*THE PROBLEM*
Whatever appears in the data below, copy it exactly.

*DATASET RECORDS*
*** Block opens ***

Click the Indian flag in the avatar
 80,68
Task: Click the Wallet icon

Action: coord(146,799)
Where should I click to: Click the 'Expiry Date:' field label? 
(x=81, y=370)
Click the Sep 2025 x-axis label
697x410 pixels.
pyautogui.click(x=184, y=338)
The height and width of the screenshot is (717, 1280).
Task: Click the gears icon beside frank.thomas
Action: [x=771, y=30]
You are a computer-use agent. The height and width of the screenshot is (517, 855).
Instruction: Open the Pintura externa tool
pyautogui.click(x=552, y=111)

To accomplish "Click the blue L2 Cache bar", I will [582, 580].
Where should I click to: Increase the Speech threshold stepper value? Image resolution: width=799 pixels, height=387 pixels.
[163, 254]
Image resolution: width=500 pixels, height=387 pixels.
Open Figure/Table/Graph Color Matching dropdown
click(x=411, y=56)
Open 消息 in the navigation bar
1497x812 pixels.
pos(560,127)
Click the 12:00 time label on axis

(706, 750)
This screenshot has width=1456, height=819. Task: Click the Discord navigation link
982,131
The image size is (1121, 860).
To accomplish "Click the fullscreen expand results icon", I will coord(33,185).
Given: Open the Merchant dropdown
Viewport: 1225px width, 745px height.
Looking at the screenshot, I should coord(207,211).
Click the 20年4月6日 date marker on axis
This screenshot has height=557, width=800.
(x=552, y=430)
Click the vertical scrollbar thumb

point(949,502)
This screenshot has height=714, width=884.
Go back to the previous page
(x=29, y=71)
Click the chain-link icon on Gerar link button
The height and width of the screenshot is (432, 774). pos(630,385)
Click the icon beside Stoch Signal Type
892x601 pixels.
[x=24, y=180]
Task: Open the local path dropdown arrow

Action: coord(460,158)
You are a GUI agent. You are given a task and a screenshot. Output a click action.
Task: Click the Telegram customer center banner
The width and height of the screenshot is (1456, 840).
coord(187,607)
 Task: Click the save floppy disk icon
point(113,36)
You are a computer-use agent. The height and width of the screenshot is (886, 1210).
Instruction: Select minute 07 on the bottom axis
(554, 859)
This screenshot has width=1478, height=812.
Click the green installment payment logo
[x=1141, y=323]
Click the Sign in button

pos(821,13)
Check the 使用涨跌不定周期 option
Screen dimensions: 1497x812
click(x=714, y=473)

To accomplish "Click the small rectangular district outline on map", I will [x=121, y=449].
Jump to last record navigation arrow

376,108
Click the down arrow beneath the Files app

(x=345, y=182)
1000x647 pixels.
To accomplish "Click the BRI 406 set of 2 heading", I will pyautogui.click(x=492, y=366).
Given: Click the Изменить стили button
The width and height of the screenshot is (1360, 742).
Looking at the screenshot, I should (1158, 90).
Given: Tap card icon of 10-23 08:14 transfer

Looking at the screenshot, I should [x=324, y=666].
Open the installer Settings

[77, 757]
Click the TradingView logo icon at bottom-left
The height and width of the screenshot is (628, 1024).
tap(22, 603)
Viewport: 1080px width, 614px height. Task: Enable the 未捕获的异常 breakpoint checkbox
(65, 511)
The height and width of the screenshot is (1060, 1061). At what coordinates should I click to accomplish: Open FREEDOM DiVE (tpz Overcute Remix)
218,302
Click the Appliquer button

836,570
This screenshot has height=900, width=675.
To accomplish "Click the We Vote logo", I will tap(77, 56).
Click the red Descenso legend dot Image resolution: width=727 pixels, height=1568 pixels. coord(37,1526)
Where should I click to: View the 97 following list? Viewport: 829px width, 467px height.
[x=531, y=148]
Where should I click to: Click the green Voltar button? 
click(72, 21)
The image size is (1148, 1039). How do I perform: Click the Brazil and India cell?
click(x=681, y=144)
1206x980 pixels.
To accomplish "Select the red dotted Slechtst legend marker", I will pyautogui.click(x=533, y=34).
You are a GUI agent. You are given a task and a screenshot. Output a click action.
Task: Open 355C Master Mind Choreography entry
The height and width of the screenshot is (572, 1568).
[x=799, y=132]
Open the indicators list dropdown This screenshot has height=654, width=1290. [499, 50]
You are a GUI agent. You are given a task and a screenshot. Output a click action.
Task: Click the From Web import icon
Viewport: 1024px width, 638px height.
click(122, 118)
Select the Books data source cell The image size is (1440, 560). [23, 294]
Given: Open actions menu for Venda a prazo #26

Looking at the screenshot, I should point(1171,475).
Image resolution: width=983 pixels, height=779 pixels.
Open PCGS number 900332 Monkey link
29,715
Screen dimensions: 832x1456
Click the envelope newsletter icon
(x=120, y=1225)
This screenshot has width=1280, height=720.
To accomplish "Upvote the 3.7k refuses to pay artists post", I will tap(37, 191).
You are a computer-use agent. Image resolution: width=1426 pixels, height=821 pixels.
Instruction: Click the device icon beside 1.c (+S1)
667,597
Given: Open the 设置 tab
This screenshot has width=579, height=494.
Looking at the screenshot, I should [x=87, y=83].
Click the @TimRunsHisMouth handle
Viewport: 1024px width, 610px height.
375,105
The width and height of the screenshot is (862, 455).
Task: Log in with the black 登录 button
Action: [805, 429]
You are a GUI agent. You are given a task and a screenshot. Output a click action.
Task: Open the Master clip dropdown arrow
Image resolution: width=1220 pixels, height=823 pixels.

*** Block closes ***

*EXPECTED OUTPUT*
Click the Indian flag in the avatar
 80,68
Task: Click the Wallet icon

Action: coord(146,799)
Where should I click to: Click the 'Expiry Date:' field label? 
(x=81, y=370)
Click the Sep 2025 x-axis label
697x410 pixels.
pyautogui.click(x=184, y=338)
The height and width of the screenshot is (717, 1280).
Task: Click the gears icon beside frank.thomas
Action: [x=771, y=30]
You are a computer-use agent. The height and width of the screenshot is (517, 855).
Instruction: Open the Pintura externa tool
pyautogui.click(x=552, y=111)

To accomplish "Click the blue L2 Cache bar", I will [582, 580].
Where should I click to: Increase the Speech threshold stepper value? Image resolution: width=799 pixels, height=387 pixels.
[163, 254]
Image resolution: width=500 pixels, height=387 pixels.
Open Figure/Table/Graph Color Matching dropdown
click(x=411, y=56)
Open 消息 in the navigation bar
1497x812 pixels.
pos(560,127)
Click the 12:00 time label on axis

(706, 750)
This screenshot has width=1456, height=819. Task: Click the Discord navigation link
982,131
The image size is (1121, 860).
To accomplish "Click the fullscreen expand results icon", I will coord(33,185).
Given: Open the Merchant dropdown
Viewport: 1225px width, 745px height.
Looking at the screenshot, I should coord(207,211).
Click the 20年4月6日 date marker on axis
This screenshot has height=557, width=800.
(x=552, y=430)
Click the vertical scrollbar thumb

point(949,502)
This screenshot has height=714, width=884.
Go back to the previous page
(x=29, y=71)
Click the chain-link icon on Gerar link button
The height and width of the screenshot is (432, 774). pos(630,385)
Click the icon beside Stoch Signal Type
892x601 pixels.
[x=24, y=180]
Task: Open the local path dropdown arrow

Action: coord(460,158)
You are a GUI agent. You are given a task and a screenshot. Output a click action.
Task: Click the Telegram customer center banner
The width and height of the screenshot is (1456, 840).
coord(187,607)
 Task: Click the save floppy disk icon
point(113,36)
You are a computer-use agent. The height and width of the screenshot is (886, 1210).
Instruction: Select minute 07 on the bottom axis
(554, 859)
This screenshot has width=1478, height=812.
Click the green installment payment logo
[x=1141, y=323]
Click the Sign in button

pos(821,13)
Check the 使用涨跌不定周期 option
Screen dimensions: 1497x812
click(x=714, y=473)

To accomplish "Click the small rectangular district outline on map", I will [x=121, y=449].
Jump to last record navigation arrow

376,108
Click the down arrow beneath the Files app

(x=345, y=182)
1000x647 pixels.
To accomplish "Click the BRI 406 set of 2 heading", I will pyautogui.click(x=492, y=366).
Given: Click the Изменить стили button
The width and height of the screenshot is (1360, 742).
Looking at the screenshot, I should (1158, 90).
Given: Tap card icon of 10-23 08:14 transfer

Looking at the screenshot, I should [x=324, y=666].
Open the installer Settings

[77, 757]
Click the TradingView logo icon at bottom-left
The height and width of the screenshot is (628, 1024).
tap(22, 603)
Viewport: 1080px width, 614px height. Task: Enable the 未捕获的异常 breakpoint checkbox
(65, 511)
The height and width of the screenshot is (1060, 1061). At what coordinates should I click to accomplish: Open FREEDOM DiVE (tpz Overcute Remix)
218,302
Click the Appliquer button

836,570
This screenshot has height=900, width=675.
To accomplish "Click the We Vote logo", I will tap(77, 56).
Click the red Descenso legend dot Image resolution: width=727 pixels, height=1568 pixels. coord(37,1526)
Where should I click to: View the 97 following list? Viewport: 829px width, 467px height.
[x=531, y=148]
Where should I click to: Click the green Voltar button? 
click(72, 21)
The image size is (1148, 1039). How do I perform: Click the Brazil and India cell?
click(x=681, y=144)
1206x980 pixels.
To accomplish "Select the red dotted Slechtst legend marker", I will pyautogui.click(x=533, y=34).
You are a GUI agent. You are given a task and a screenshot. Output a click action.
Task: Open 355C Master Mind Choreography entry
The height and width of the screenshot is (572, 1568).
[x=799, y=132]
Open the indicators list dropdown This screenshot has height=654, width=1290. [499, 50]
You are a GUI agent. You are given a task and a screenshot. Output a click action.
Task: Click the From Web import icon
Viewport: 1024px width, 638px height.
click(122, 118)
Select the Books data source cell The image size is (1440, 560). [23, 294]
Given: Open actions menu for Venda a prazo #26

Looking at the screenshot, I should point(1171,475).
Image resolution: width=983 pixels, height=779 pixels.
Open PCGS number 900332 Monkey link
29,715
Screen dimensions: 832x1456
Click the envelope newsletter icon
(x=120, y=1225)
This screenshot has width=1280, height=720.
To accomplish "Upvote the 3.7k refuses to pay artists post", I will tap(37, 191).
You are a computer-use agent. Image resolution: width=1426 pixels, height=821 pixels.
Instruction: Click the device icon beside 1.c (+S1)
667,597
Given: Open the 设置 tab
This screenshot has width=579, height=494.
Looking at the screenshot, I should [x=87, y=83].
Click the @TimRunsHisMouth handle
Viewport: 1024px width, 610px height.
375,105
The width and height of the screenshot is (862, 455).
Task: Log in with the black 登录 button
Action: [805, 429]
You are a GUI agent. You are given a task and a screenshot. Output a click action.
Task: Open the Master clip dropdown arrow
Image resolution: width=1220 pixels, height=823 pixels.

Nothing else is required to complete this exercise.